The discovery builds on more than a decade of research into so-called thermochemical energy storage, which stores heat as chemical potential rather than sensible heat. Unlike conventional molten-salt systems used alongside concentrated solar power plants, the new compound operates at temperatures between 60 and 140 degrees Celsius, a range compatible with industrial waste heat recovery and residential district heating networks.
The research team, led by Dr. Lena Schreiber, published results in the journal Advanced Energy Materials showing the material can store approximately 450 watt-hours of energy per kilogram — roughly three times the volumetric density of water-based heat storage and comparable to lithium-ion batteries, but at a fraction of the materials cost. The compound uses no rare-earth elements and can be synthesized from widely available petrochemical precursors.
“What excites us most is the reversibility,” said Dr. Schreiber in a statement released by the institute. “The material charges when you heat it, just like skin responds to sun exposure, and it holds that energy almost indefinitely at room temperature with less than two percent loss per month. You can discharge it on demand simply by adding a catalyst.”

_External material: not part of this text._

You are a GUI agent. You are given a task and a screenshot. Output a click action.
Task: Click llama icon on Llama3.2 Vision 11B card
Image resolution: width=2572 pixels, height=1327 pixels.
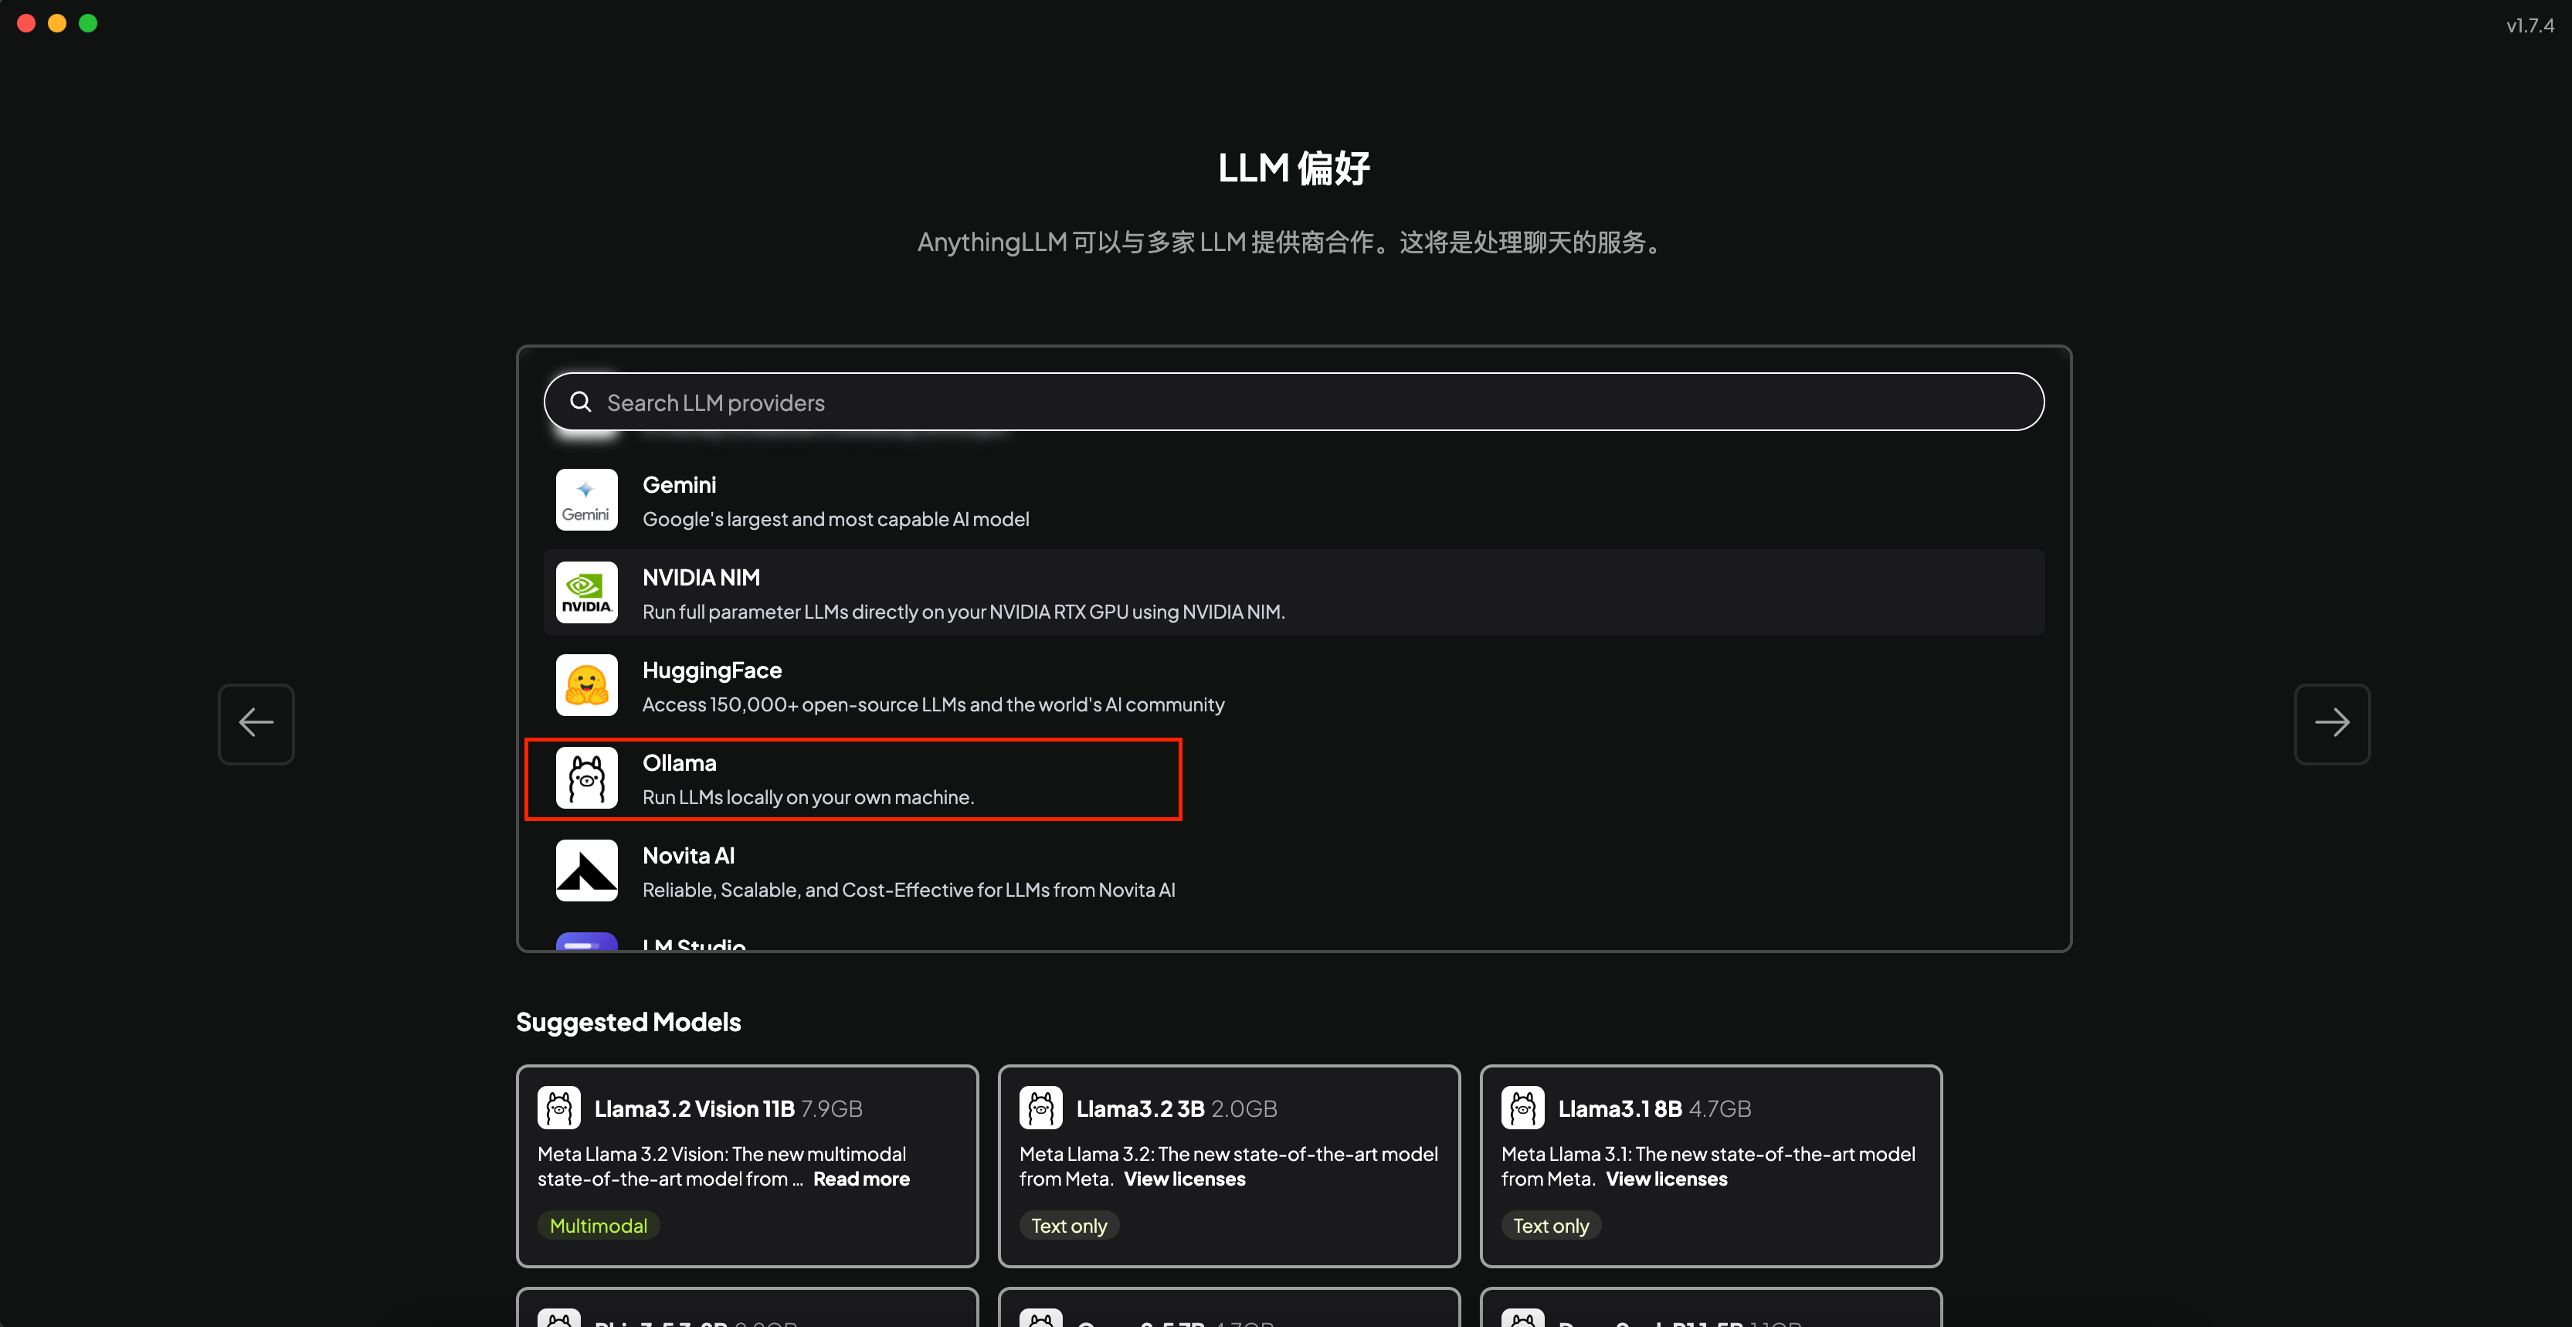coord(558,1108)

The analogy to sunburn is more than metaphorical, the researchers say. UV radiation activates a photochemical isomerization in melanin precursors that stores energy in a strained molecular configuration — the same principle, adapted synthetically, drives the new compound. The team spent four years searching for organic molecules that could sustain thousands of charge-discharge cycles without degrading.
Industry observers noted the timing is significant. Europe faces a chronic shortage of long-duration energy storage as it scales up wind and solar generation capacity. Current lithium-ion battery installations can store electricity for four to eight hours, insufficient to bridge multi-day lulls in renewable output. Molten-salt systems at utility scale cost roughly 25 dollars per kilowatt-hour of capacity but require expensive insulated tanks and constant thermal management to prevent solidification.

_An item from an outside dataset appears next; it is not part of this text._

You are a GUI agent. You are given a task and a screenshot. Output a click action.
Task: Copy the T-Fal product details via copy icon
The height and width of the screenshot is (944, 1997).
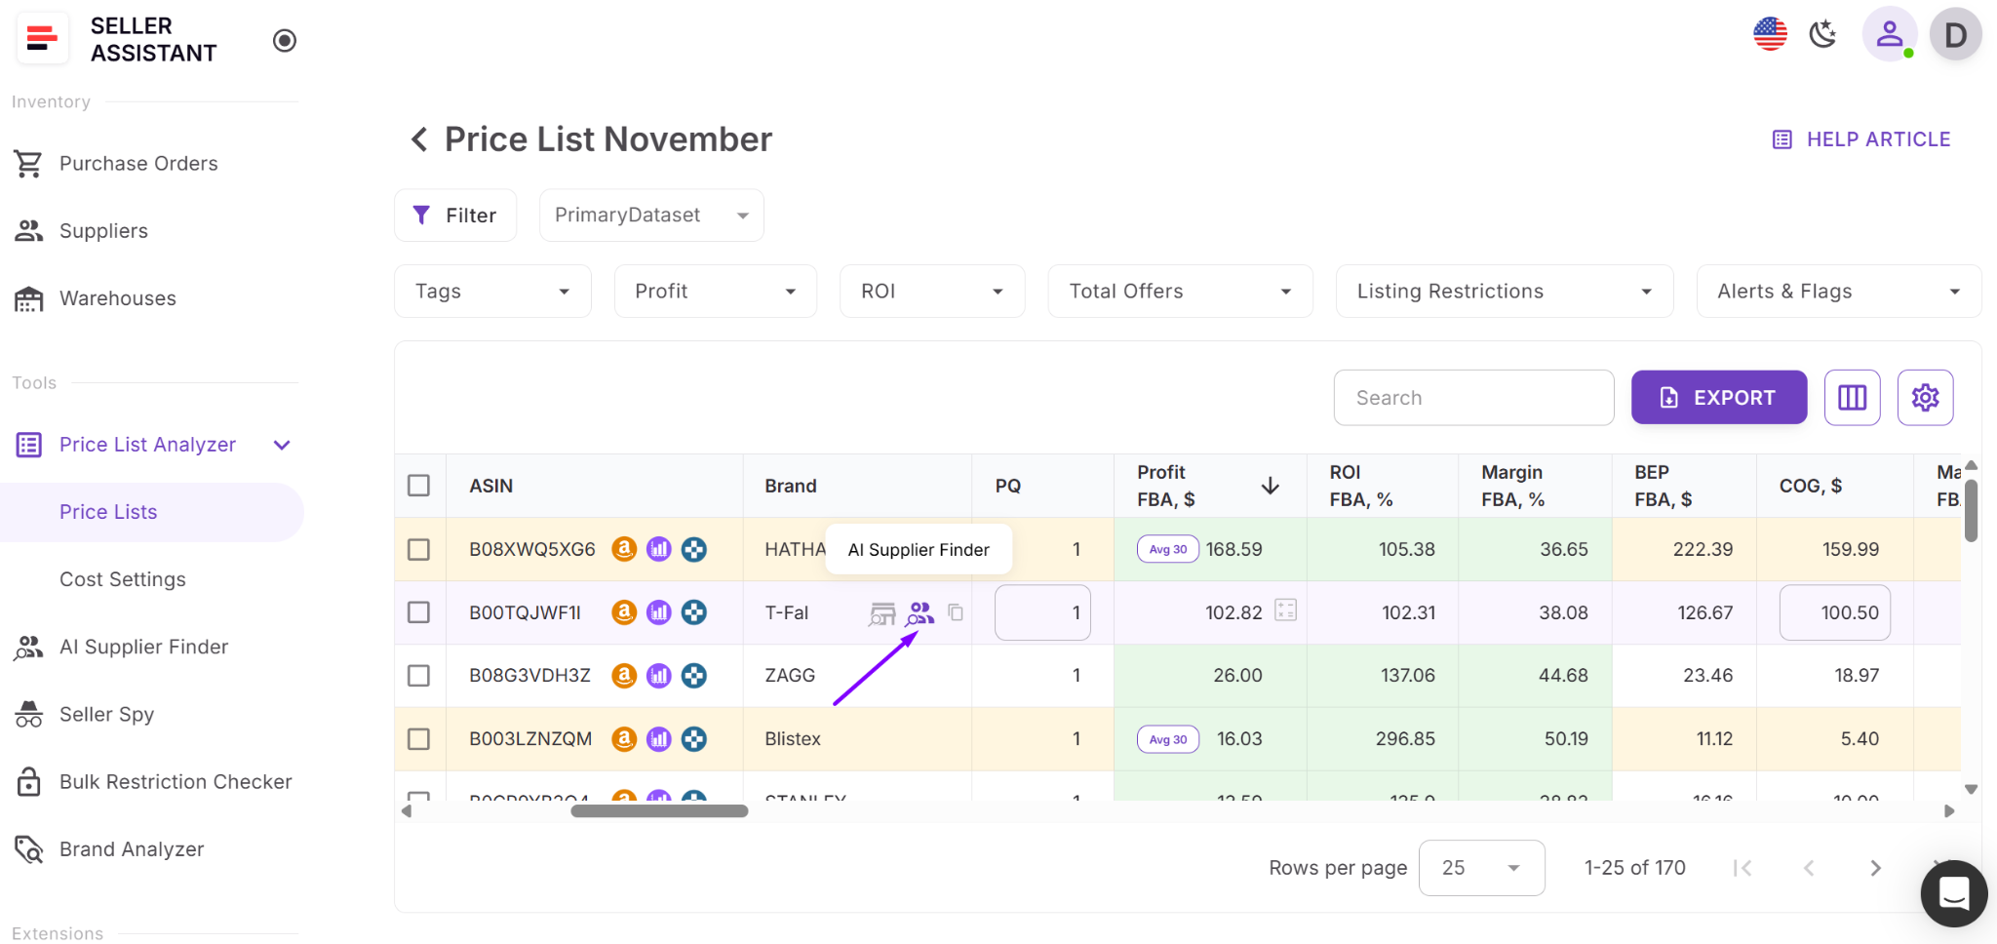tap(955, 612)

The Fraunhofer team estimates that a storage system based on their polymer, at manufacturing scale, could reach 18 to 22 dollars per kilowatt-hour of thermal capacity, with roundtrip efficiency of approximately 78 percent when paired with a heat-to-power turbine. That compares favorably with pumped hydro storage, the dominant long-duration technology, which is constrained by geography.

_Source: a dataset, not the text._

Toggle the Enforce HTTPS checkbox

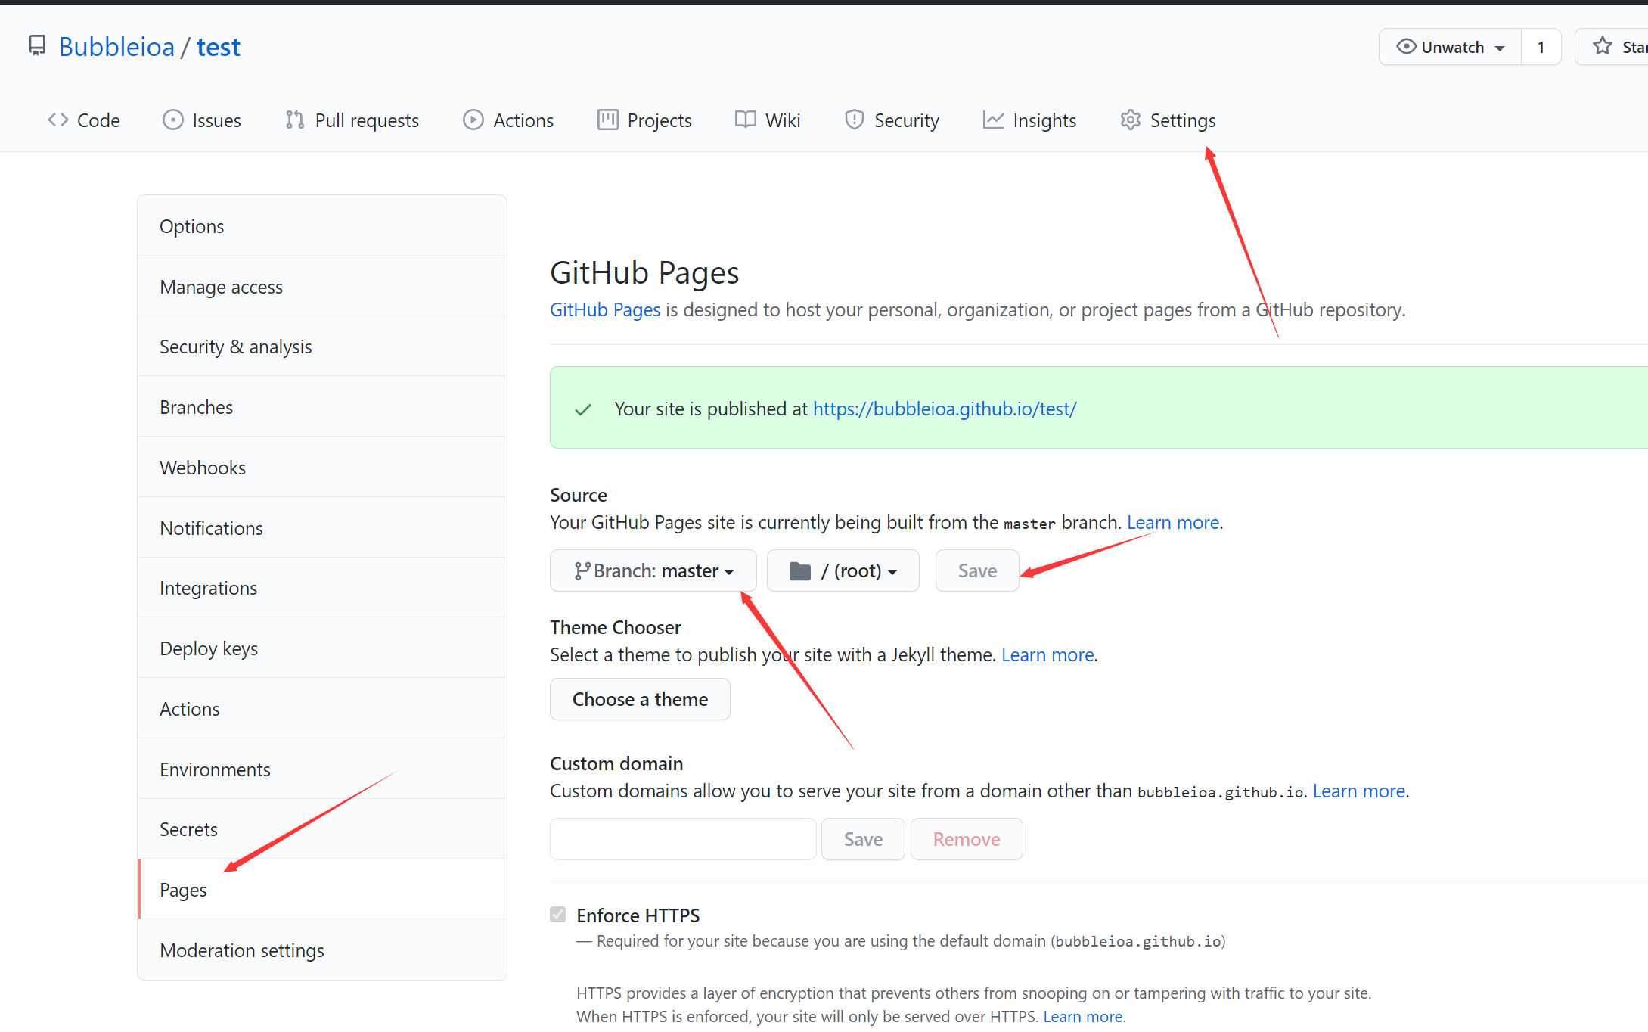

“This is genuinely interesting preliminary science,” said Prof. Martin Eklund, a thermal energy storage specialist at Chalmers University of Technology in Gothenburg who was not involved in the study. “The energy density numbers are credible. The questions that remain are cycle lifetime in real operating conditions and whether you can engineer the charge-discharge kinetics to be fast enough for grid applications.”
The institute has filed a patent on the polymer synthesis route and has signed a memorandum of understanding with a German industrial chemicals company to begin pilot-scale production of 50-kilogram batches later this year. A demonstration installation heating a university campus building in Freiburg is planned for the 2027 heating season.
The wider scientific community has taken notice. Within 48 hours of the preprint appearing on the chemistry archive, the paper had been downloaded more than 11,000 times — an unusually high figure for materials science research — and a half-dozen independent research groups had reached out to request collaboration or access to sample material. The Fraunhofer Institute said it intends to make small quantities available to qualified academic partners under a materials transfer agreement.
Funding for the research came from the German Federal Ministry for Economic Affairs and Climate Action under its energy storage initiative, totaling 4.2 million euros over five years. The team plans to present further results at the European Photovoltaic Solar Energy Conference in September. Dr. Schreiber said the next major milestone is demonstrating that the polymer retains its storage capacity through 10,000 charge-discharge cycles, a threshold she described as the minimum required to make the economics viable for grid deployment. Early laboratory results through 3,200 cycles show less than five percent degradation, which she called encouraging but cautioned was not yet conclusive.